--- What the exercise asks ---
Reproduce the data word for word, beginning with its first line and going on through the line that contains "(x=786, y=101)", including both. Omit the pictures from your copy.

--- Data provided ---
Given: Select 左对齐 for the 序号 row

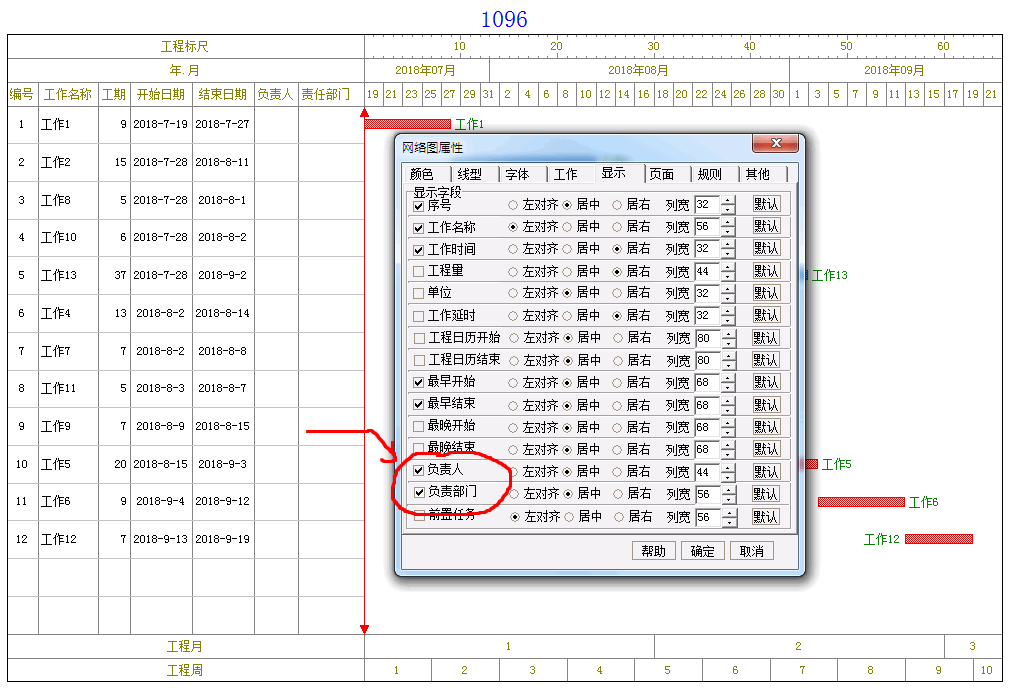Looking at the screenshot, I should (x=514, y=205).
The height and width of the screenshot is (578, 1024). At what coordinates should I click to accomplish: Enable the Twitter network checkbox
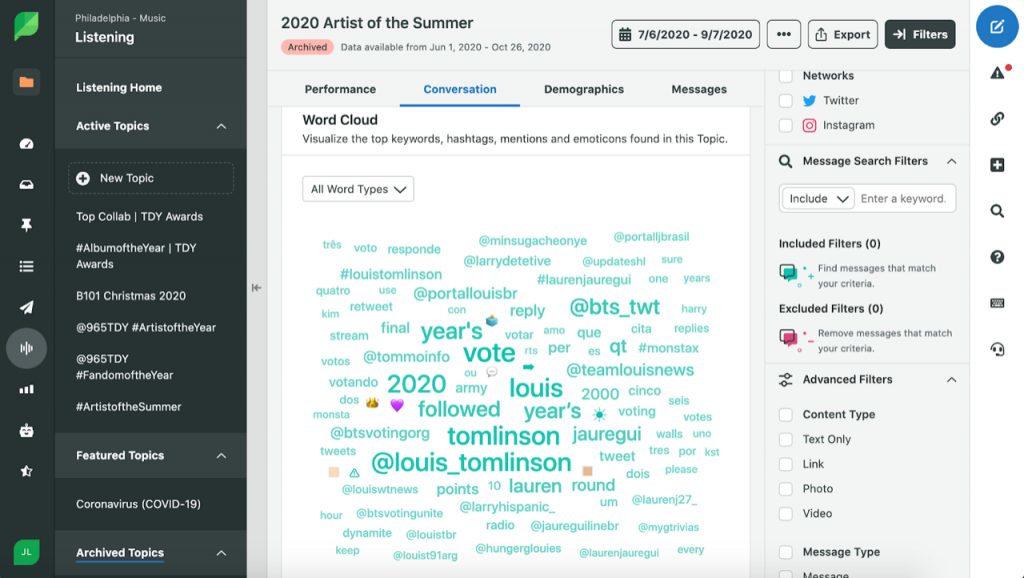(x=786, y=101)
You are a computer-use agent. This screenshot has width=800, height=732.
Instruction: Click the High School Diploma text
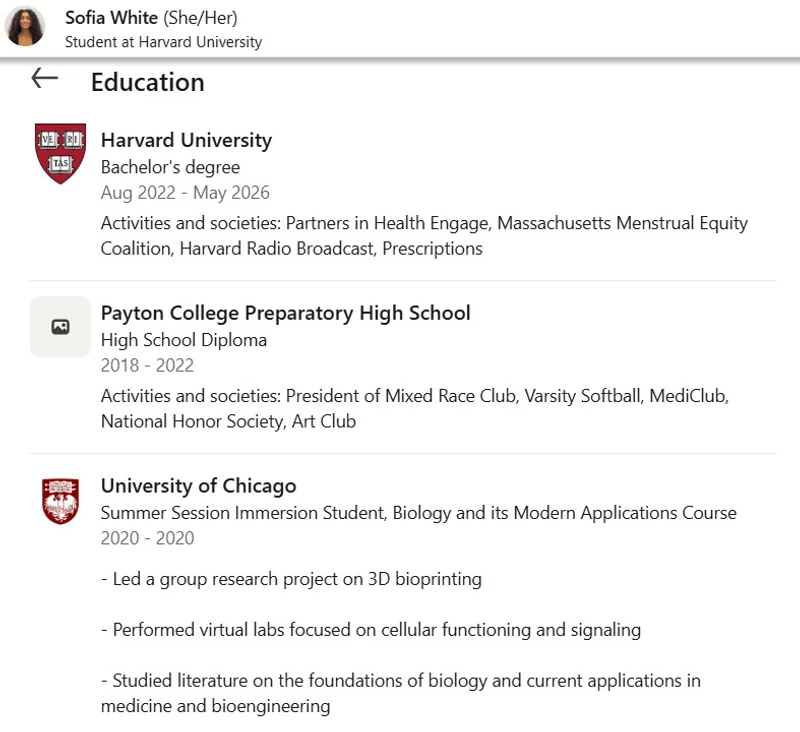[x=184, y=340]
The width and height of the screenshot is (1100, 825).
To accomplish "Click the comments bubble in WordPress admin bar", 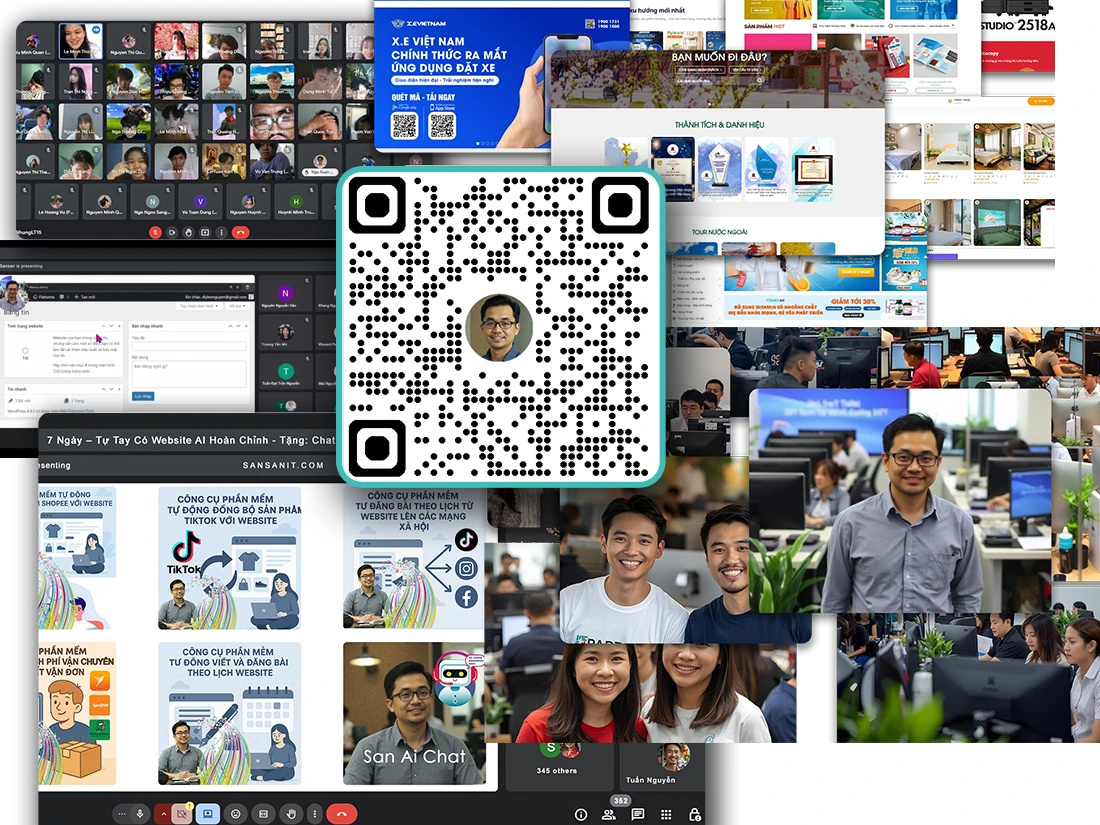I will (x=62, y=296).
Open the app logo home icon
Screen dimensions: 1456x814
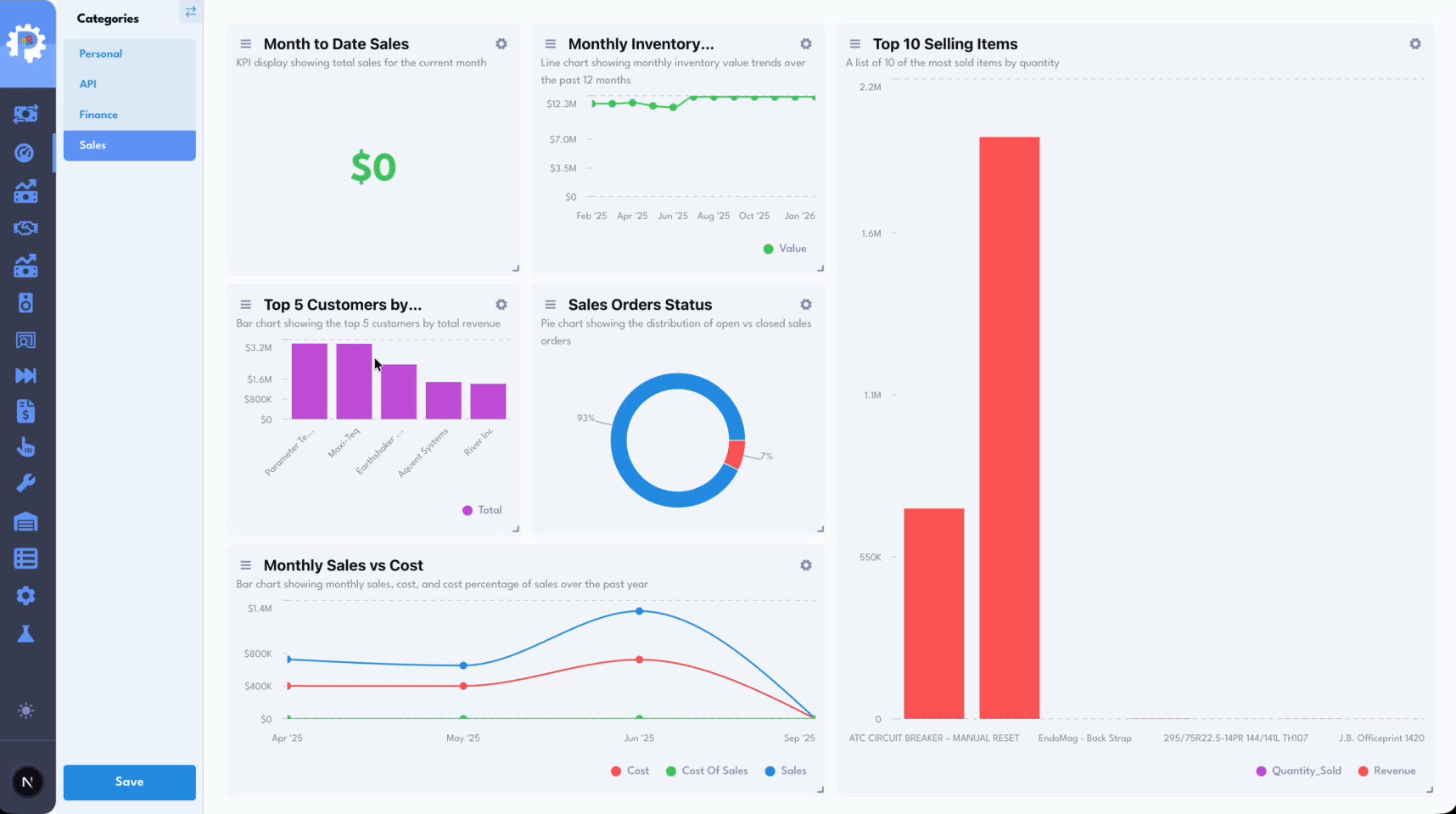click(x=27, y=41)
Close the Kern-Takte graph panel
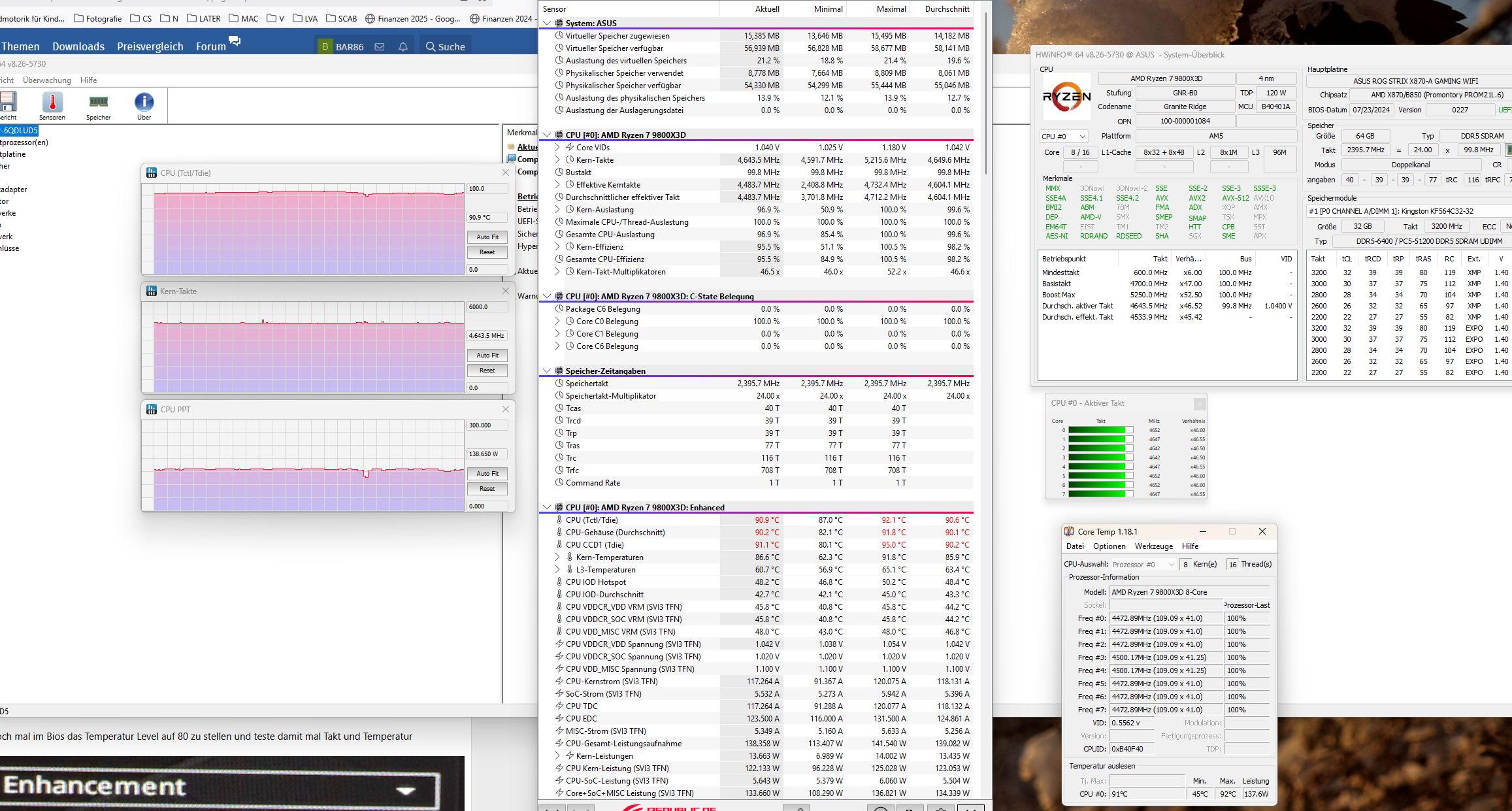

--- Output for this task ---
Given: Select 左对齐 for the 序号 row

Looking at the screenshot, I should (x=514, y=205).
The height and width of the screenshot is (578, 1024). At what coordinates should I click to accomplish: Enable the Twitter network checkbox
(x=786, y=101)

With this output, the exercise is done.